-- start --

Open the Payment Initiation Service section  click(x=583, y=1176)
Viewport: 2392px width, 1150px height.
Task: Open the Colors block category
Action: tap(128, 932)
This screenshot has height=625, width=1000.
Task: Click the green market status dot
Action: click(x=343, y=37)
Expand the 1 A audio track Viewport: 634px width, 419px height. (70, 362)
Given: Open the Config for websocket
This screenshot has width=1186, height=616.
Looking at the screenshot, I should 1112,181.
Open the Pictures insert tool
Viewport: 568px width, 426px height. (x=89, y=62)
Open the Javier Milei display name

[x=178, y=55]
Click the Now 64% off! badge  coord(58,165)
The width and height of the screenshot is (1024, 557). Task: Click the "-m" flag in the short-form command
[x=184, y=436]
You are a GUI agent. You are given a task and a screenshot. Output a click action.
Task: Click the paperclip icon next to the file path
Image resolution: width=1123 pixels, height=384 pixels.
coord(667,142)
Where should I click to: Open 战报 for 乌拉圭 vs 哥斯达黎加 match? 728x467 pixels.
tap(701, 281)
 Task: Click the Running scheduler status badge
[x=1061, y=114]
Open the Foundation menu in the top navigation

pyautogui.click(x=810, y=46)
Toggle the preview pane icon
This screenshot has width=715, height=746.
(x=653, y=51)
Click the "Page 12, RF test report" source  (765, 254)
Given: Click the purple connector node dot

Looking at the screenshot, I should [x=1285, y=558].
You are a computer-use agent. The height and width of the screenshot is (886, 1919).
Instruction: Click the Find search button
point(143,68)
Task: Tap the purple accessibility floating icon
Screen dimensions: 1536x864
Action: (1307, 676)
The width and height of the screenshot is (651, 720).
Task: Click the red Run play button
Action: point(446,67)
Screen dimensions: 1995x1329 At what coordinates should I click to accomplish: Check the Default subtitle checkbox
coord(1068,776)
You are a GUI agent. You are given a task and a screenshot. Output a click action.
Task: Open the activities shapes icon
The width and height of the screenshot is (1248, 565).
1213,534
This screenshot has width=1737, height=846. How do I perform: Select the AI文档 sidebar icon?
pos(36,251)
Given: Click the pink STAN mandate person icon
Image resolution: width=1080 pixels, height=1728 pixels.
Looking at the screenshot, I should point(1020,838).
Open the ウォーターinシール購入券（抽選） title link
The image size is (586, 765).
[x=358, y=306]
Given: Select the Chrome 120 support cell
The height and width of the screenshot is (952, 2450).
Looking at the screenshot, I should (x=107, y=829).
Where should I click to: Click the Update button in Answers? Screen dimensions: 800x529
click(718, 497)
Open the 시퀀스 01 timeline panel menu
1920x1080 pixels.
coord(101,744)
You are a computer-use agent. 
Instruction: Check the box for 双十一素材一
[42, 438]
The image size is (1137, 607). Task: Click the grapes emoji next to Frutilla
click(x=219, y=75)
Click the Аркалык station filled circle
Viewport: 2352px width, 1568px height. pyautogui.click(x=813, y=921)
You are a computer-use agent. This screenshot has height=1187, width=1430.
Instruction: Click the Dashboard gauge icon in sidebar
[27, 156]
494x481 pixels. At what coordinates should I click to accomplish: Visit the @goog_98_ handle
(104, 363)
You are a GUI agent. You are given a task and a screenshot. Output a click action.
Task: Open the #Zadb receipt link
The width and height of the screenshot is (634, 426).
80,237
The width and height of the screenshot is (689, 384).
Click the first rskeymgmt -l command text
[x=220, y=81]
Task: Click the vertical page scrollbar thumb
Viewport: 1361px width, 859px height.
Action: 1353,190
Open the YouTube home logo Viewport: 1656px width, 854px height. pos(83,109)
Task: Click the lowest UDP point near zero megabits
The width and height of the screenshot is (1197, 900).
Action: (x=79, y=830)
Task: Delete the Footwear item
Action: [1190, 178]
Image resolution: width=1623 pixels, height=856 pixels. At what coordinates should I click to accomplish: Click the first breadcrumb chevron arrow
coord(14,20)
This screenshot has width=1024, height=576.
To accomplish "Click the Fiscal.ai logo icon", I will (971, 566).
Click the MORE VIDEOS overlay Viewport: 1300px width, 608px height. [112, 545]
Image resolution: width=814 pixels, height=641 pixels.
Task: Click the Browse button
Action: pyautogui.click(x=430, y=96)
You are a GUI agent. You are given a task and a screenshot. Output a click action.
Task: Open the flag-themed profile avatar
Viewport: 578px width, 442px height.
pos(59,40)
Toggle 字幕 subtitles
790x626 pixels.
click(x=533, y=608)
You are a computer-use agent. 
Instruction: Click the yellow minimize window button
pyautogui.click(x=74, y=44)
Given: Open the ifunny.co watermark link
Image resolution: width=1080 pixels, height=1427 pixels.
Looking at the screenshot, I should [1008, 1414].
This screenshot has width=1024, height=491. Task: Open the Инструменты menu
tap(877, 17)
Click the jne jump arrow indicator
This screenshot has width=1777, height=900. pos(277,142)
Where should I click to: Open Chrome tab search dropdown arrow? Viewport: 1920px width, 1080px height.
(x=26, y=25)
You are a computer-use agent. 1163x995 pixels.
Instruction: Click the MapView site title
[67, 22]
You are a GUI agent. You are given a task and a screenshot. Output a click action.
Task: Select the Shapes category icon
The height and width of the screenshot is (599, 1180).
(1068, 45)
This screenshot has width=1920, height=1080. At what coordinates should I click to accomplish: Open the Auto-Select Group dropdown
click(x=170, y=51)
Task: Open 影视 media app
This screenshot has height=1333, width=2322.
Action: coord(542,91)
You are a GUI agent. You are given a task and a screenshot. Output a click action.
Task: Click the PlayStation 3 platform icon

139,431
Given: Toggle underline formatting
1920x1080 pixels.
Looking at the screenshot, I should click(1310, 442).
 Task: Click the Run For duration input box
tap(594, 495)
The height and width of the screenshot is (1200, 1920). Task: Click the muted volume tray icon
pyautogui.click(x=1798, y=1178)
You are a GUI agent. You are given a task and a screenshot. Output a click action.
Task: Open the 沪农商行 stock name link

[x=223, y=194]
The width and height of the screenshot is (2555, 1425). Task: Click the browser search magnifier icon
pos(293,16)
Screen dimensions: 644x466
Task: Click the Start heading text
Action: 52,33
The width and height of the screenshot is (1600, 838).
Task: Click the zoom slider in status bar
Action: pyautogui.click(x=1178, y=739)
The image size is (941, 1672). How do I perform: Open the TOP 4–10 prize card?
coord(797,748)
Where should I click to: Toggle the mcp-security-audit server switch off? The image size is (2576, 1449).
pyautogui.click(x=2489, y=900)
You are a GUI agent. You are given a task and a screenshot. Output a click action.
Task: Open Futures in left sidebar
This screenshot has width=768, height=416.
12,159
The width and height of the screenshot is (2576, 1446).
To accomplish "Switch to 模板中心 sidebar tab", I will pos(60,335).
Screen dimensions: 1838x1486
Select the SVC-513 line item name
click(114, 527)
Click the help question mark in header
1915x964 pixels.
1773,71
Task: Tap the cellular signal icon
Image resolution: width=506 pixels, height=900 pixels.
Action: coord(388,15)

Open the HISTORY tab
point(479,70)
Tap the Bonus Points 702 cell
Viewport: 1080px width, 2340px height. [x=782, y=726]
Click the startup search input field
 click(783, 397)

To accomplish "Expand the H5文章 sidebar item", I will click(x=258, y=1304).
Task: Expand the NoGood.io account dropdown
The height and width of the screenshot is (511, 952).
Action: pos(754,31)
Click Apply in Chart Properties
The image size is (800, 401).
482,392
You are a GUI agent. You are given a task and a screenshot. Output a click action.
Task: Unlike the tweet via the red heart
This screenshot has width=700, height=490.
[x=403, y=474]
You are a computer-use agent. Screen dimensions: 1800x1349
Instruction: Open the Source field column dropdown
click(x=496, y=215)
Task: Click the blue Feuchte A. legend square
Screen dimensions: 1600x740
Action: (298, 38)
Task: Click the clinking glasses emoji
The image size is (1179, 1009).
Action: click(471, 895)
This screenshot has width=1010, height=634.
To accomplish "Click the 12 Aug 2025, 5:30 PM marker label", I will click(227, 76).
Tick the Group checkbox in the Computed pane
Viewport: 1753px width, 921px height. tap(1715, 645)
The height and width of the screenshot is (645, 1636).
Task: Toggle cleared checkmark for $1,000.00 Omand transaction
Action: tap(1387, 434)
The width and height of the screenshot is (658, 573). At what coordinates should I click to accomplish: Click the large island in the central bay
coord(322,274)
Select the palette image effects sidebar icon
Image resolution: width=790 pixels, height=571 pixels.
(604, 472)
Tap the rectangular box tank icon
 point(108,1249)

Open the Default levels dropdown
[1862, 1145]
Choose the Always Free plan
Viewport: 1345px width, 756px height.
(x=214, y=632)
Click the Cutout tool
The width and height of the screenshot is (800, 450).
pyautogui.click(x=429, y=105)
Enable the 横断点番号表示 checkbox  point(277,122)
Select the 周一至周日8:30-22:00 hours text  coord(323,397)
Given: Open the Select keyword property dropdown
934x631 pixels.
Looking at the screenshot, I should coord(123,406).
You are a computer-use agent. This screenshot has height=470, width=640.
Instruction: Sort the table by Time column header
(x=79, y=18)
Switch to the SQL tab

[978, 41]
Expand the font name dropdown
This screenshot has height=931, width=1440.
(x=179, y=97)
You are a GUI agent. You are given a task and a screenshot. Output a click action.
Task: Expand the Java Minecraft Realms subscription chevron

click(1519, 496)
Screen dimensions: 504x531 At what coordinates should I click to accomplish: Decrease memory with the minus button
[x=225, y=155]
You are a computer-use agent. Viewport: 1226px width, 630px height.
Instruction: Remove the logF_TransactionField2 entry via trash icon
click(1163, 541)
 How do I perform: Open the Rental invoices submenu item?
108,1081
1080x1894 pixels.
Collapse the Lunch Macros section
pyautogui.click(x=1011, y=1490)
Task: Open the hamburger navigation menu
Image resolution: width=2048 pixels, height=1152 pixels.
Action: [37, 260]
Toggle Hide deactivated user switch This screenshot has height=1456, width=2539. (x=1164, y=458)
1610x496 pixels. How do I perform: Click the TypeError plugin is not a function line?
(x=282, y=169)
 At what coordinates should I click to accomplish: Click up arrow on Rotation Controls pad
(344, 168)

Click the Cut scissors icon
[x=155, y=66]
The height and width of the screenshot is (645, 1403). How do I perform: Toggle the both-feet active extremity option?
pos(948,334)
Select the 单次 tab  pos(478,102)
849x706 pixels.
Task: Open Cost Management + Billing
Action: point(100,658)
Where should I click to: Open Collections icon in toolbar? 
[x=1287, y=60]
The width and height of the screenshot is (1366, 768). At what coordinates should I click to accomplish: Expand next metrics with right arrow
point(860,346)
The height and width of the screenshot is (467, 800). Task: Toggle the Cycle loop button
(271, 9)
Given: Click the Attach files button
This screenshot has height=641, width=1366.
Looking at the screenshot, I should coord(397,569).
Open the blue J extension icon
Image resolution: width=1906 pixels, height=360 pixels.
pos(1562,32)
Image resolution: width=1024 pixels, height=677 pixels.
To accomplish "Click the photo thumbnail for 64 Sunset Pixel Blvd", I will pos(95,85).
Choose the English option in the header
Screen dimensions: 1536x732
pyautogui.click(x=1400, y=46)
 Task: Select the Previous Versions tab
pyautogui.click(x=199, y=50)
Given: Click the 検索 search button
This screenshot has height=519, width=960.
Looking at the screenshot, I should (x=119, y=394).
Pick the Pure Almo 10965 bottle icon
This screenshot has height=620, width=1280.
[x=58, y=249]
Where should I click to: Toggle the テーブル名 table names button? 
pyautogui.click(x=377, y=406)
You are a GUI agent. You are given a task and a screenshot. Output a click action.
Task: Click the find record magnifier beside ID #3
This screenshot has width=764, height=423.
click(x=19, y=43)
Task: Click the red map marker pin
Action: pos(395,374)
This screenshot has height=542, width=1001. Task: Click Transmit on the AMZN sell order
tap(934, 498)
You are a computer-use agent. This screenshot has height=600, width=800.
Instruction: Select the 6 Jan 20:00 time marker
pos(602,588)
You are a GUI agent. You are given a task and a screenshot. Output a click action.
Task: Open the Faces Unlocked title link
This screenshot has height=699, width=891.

-- end --

Given problem:
Rewrite the items starting with the line containing "12, RF test" and continuing through the line containing "coord(1068,776)", changing "purple" to "orange" and leaving everything else unchanged.

The solution:
Click the "Page 12, RF test report" source  (765, 254)
Given: Click the orange connector node dot

Looking at the screenshot, I should [x=1285, y=558].
You are a computer-use agent. The height and width of the screenshot is (886, 1919).
Instruction: Click the Find search button
point(143,68)
Task: Tap the orange accessibility floating icon
Screen dimensions: 1536x864
Action: (1307, 676)
The width and height of the screenshot is (651, 720).
Task: Click the red Run play button
Action: point(446,67)
Screen dimensions: 1995x1329 At what coordinates should I click to accomplish: Check the Default subtitle checkbox
coord(1068,776)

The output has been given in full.